1 November, 2016
Once again I have survived a full revolution clinging to a ball of dirt and molten metal hurtling through space around a continuous nuclear fusion engine. As with most things, this makes my life sound much more dramatic than it really is. For the non-science nerds out there: it’s my birthday today.
But, as is tradition on my blog, let’s take a look at the past year or so of life.
The number 42
I had some hope last year. I was turning 42 magical years old. Being a fan of The Hitchhiker’s Guide to the Galaxy, I thought this was potentially auspicious. I mean, it’s the meaning of life, after all! Except we still don’t know the question.
Well, imagine my disappointment. As Douglas Adams admitted later, 42 was just a smallish, ordinary number picked out of the air. There’s really no mystery to it.

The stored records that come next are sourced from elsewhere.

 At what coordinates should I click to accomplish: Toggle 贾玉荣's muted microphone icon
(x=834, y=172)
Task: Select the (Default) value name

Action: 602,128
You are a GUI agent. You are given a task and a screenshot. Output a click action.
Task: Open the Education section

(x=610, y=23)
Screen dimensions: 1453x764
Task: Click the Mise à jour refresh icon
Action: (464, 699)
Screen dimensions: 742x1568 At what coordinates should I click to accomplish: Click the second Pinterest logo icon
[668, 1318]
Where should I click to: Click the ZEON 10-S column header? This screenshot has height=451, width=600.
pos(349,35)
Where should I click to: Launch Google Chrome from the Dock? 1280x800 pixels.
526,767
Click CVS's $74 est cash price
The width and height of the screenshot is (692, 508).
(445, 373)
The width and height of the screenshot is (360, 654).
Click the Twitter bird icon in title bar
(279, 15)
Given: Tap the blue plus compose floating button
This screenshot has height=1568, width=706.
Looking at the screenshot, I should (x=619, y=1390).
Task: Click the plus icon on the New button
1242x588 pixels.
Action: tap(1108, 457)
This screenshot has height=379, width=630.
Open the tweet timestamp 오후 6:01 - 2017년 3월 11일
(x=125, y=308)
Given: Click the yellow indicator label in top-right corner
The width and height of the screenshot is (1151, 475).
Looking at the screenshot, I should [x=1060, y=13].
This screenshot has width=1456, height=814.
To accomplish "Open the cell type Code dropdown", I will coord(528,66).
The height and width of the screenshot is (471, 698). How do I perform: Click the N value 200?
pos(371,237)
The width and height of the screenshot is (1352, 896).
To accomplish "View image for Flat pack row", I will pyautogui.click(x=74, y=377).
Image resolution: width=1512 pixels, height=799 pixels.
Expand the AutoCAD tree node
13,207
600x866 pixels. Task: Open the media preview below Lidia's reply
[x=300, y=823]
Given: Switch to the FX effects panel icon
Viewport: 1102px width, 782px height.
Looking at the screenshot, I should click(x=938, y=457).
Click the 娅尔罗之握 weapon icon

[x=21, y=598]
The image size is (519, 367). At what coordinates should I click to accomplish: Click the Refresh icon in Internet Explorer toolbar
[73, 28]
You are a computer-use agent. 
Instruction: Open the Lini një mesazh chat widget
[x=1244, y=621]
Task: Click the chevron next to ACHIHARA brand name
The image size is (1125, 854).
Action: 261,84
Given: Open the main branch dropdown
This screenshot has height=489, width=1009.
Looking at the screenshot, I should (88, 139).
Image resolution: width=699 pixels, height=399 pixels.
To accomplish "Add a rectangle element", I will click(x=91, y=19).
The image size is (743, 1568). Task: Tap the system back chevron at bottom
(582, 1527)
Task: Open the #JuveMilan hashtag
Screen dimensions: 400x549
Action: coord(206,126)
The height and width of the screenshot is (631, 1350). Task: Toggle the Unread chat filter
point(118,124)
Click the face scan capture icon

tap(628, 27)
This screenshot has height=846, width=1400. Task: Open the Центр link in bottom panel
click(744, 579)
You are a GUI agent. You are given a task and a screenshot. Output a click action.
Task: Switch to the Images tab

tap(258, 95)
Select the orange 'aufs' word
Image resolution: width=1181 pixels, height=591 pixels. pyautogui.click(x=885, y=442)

However, in Japanese culture, there’s the concept of Yakudoshi, where certain ages are supposed to be bad luck. For men, the primary age of bad luck is… 42. I learned about this just this year.
But, I’m reminded of the Old English poem I read in high school, Deor, and I remember the refrain from the translation I read: “That passed away, and so may this.”
I guess at least I’m not one of the celebrities who passed away this year. Although, I guess I still have 2 more months to endure before I escape that fate.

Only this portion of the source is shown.